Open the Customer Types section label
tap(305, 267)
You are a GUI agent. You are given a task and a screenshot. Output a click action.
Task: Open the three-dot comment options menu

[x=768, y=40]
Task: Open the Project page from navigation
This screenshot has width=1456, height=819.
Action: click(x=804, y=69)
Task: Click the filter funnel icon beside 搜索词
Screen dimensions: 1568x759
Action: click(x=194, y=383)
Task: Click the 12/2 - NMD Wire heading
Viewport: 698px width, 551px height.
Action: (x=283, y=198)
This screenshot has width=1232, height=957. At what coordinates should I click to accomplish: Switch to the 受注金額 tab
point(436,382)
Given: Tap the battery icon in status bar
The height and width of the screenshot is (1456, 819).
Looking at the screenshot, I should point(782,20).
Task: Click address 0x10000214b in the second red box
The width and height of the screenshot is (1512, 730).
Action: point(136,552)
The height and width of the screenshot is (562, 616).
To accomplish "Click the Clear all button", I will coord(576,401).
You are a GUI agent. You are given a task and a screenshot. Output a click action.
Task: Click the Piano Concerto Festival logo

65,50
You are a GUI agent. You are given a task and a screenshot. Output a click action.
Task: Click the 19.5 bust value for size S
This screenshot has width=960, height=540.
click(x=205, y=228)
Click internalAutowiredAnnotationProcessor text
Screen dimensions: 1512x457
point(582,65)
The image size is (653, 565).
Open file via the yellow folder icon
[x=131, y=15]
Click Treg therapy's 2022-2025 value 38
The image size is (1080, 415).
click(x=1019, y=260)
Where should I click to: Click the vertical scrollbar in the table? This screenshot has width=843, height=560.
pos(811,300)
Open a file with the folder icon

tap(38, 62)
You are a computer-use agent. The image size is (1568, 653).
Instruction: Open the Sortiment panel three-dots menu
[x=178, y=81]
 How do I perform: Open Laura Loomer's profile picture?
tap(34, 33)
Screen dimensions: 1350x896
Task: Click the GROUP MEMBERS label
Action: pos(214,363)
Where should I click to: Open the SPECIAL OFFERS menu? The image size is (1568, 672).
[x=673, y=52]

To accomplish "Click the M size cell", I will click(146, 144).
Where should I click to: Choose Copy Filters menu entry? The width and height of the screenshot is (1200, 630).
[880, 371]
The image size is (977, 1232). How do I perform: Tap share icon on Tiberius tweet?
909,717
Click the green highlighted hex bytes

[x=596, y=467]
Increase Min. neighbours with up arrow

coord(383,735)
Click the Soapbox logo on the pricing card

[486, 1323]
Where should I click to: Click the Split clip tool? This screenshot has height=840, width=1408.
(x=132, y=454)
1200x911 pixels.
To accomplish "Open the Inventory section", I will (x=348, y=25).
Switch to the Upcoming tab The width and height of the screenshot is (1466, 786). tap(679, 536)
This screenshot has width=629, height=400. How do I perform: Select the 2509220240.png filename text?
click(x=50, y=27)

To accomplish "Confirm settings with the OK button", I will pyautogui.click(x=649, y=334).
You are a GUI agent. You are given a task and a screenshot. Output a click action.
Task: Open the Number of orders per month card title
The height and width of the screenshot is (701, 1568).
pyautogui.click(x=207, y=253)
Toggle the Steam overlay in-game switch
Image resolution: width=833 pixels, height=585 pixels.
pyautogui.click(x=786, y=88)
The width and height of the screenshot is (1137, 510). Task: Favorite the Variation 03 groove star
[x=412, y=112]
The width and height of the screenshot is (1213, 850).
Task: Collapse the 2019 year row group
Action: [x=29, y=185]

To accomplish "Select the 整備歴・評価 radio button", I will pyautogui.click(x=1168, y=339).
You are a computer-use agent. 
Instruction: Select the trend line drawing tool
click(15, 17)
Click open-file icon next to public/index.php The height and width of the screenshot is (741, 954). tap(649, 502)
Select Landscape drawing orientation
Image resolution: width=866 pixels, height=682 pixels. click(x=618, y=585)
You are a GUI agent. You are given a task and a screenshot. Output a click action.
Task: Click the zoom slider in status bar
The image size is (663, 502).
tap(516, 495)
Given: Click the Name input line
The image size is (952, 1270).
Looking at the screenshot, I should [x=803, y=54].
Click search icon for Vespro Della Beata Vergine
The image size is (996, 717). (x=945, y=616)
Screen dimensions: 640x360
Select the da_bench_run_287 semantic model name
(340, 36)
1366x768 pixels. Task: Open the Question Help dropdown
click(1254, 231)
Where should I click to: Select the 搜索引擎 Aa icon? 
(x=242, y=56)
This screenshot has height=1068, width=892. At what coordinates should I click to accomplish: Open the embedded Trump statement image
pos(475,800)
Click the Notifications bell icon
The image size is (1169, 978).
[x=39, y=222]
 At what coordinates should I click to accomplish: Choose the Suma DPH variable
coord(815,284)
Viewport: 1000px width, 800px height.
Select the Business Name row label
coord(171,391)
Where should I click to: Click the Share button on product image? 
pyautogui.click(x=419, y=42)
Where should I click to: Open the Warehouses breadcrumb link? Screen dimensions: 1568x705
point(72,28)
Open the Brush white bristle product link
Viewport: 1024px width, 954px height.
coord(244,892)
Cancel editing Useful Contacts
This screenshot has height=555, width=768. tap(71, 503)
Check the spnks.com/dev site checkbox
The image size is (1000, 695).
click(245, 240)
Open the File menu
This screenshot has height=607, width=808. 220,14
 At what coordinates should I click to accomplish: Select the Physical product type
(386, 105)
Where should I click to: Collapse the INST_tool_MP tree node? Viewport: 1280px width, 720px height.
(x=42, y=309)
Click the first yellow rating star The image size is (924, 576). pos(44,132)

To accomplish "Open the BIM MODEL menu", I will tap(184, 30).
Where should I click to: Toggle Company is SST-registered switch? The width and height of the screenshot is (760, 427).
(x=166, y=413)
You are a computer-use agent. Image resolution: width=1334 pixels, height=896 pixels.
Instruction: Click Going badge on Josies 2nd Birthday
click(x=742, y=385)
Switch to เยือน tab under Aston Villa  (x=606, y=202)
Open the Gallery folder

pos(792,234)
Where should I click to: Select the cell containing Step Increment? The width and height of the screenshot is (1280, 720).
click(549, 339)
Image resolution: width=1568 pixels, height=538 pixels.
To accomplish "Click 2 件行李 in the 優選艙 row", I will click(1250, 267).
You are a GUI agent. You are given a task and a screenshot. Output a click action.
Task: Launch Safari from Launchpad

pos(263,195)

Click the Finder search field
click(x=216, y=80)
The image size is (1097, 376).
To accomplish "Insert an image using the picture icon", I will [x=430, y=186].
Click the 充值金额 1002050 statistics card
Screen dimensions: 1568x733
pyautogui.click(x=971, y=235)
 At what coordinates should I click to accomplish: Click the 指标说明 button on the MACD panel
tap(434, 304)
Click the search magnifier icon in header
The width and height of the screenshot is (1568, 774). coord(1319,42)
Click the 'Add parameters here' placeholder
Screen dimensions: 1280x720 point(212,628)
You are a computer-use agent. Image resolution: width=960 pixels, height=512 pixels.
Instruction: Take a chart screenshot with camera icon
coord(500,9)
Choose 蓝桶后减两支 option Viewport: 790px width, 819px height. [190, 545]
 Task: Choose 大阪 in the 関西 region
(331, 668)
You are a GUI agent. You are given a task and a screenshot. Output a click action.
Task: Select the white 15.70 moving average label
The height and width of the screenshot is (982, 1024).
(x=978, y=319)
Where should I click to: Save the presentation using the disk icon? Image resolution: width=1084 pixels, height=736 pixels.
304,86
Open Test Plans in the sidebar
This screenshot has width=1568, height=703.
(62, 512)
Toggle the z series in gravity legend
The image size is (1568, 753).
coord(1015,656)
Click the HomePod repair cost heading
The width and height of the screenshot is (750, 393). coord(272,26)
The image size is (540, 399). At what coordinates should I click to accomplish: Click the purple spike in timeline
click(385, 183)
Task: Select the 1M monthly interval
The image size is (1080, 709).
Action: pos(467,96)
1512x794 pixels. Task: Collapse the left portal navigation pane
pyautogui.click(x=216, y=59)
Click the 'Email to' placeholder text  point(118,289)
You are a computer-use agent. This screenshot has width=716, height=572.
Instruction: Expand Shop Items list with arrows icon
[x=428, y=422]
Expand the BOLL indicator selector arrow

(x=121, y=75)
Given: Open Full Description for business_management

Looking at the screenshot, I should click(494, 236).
- - - - -
• **TASK GOAL**
In the entries above, the lines between the one holding "Where should I click to: Click the Split" and the one holding "Switch to the Upcoming", inclusive, are to be printed exactly as written, and those alone.

• **OUTPUT OF THE EXERCISE**
Where should I click to: Click the Split clip tool? This screenshot has height=840, width=1408.
(x=132, y=454)
1200x911 pixels.
To accomplish "Open the Inventory section", I will (x=348, y=25).
Switch to the Upcoming tab The width and height of the screenshot is (1466, 786). tap(679, 536)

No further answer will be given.